The answer to these questions is both yes, and no. Hiring, promotion and opportunity should always be on merit. However, companies should consider carefully how they assess merit. If we want more equal representation, particularly in IP where the recruitment pool has until now been notoriously small, we need to consider not just the hand that was played but the cards that were dealt. I’m pleased to see Venner Shipley addressing these issues — from removing unconscious bias in internal systems and processes to actively supporting external organisations such as IntoUniversity and IP Inclusive — and to know we are on our way towards true equality.

Nusrat Rahman, Associate

Growing up, I had excellent role models to look up to. Equality was something that came naturally in my family, even though it was not so prevalent in the larger society of Bangladesh. Both my parents were working; they had a perfect work-life balance and equally shared household responsibilities. They ensured that my older sisters and I got a good education so that we can excel in any career that we choose. My mum started working in the 1970s, when it was not common for women in my country to have office jobs. I have heard stories about the struggle with gender inequality that my mum regularly had to face in her workplace.
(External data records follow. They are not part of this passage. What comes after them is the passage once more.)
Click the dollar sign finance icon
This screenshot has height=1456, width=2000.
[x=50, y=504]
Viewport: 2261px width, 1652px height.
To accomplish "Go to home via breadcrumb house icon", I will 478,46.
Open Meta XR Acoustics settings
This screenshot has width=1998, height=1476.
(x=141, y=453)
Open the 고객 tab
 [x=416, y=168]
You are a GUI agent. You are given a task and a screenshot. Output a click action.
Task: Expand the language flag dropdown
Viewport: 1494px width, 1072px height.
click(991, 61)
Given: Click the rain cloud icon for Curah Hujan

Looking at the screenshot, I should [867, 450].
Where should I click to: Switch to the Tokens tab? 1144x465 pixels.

I feel grateful to be working in an era and in a place where gender equality has improved significantly, and where I personally did not have to face such inequality. My career progression has been dependent on my skills, rather than my gender.

As individuals, there is still a lot we can do to create a future of gender balance. We should be aware of gender stereotypes, and avoid such stereotypes. We should also be open to mentoring younger generations to encourage them to choose any career that they are passionate about, regardless of their gender. Succeeding in STEM or IP careers requires hard work and the ability to keep learning, and is very rewarding at the same time. It is therefore important to educate students about these careers from a very young age in order to promote equality and diversity.